Frightening/Exciting Time To Be Alive
This is a generation which can, if one’s head isn’t buried in the sand, sense the groping fingers of ungodly forces reaching, grasping to strangle anything that puts forward the name of Jesus Christ and his righteousness. In sheer political terms, there can be seen on the horizon legislation such as the “fairness doctrine” that would stifle biblical teaching against the abominable practice of homosexuality. Legislation to increase legalization parameters for killing babies in the mother’s wombs awaits the development of a super-majority in Congress that can’t be overridden by presidential veto, or even filibustered against in the legislative process. There now will be a president who seems favorably inclined toward supporting both of these egregious proposals.
Time and time again, we have pointed to the signals that illustrate dramatically the almost certainty that the present generation is within the conditions and experiencing the birthpang convulsions Jesus describes in the Olivet Discourse.

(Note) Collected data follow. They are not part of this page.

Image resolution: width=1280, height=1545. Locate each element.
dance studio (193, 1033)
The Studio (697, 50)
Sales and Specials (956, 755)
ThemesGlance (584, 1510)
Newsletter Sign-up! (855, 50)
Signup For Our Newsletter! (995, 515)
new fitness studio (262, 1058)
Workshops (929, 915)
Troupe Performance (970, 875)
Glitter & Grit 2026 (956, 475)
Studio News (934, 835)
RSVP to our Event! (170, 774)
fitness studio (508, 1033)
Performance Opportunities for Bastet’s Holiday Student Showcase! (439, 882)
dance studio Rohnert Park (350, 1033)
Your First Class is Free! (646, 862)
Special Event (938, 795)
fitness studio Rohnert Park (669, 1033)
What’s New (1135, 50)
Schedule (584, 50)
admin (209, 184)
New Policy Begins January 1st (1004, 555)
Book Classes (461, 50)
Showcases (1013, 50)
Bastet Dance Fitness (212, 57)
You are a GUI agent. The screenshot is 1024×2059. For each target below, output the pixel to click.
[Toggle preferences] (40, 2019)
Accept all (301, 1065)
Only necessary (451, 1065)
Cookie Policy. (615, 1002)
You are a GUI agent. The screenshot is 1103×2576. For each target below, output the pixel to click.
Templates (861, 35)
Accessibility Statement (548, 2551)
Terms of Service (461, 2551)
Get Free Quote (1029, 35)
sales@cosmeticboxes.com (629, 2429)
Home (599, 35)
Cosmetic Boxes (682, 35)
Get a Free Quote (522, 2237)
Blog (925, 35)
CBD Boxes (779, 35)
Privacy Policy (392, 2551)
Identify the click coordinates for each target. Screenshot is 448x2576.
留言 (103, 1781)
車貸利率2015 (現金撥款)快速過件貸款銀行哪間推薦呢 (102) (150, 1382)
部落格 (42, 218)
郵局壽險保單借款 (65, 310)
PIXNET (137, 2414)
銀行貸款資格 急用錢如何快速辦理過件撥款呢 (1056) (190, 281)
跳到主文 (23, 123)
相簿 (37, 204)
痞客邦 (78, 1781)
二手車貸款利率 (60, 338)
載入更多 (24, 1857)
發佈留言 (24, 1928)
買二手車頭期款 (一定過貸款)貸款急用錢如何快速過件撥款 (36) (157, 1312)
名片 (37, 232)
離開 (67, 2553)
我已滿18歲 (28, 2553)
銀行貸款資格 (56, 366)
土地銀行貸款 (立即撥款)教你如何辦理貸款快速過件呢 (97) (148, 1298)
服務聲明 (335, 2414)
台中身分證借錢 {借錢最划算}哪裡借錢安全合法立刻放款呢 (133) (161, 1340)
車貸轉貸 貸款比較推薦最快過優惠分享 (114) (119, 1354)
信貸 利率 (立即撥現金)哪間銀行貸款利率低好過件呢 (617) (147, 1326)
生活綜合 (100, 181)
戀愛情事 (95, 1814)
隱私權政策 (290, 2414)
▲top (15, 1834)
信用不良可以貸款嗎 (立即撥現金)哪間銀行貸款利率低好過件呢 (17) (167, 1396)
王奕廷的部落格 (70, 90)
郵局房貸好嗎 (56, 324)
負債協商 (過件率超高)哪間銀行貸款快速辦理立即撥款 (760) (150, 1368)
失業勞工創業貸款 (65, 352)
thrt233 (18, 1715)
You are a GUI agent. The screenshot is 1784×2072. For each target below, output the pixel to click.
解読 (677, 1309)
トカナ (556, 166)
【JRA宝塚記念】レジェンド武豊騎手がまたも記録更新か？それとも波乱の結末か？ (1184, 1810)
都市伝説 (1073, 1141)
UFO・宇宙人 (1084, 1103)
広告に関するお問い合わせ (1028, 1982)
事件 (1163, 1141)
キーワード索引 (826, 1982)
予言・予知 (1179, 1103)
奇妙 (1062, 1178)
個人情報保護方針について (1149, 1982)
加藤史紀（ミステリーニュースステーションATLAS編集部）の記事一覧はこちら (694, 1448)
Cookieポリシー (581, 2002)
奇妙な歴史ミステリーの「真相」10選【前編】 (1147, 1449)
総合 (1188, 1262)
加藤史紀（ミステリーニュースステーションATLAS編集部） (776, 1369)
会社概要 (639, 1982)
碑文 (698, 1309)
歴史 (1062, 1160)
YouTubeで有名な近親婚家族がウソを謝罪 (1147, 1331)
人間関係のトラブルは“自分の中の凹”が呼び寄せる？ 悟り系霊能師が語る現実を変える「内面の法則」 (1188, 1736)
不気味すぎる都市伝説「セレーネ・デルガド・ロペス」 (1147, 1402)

The geopolitical upheavals moving the world toward globalization at a dazzling rate, with the sudden economic meltdown drawing even avowed foes into new arrangements in order to try to avert international financial collapse, should alert children of God that the shout “Come up here!” can’t be far from happening. At the same time, the terrifying prospect for those who will be left behind is a mind-boggling matter for those who truly understand the events that put lost human beings on the cusp of apocalypse. The operative instruction for this late hour of the age is that we who name the name of Christ must be about the Father’s business.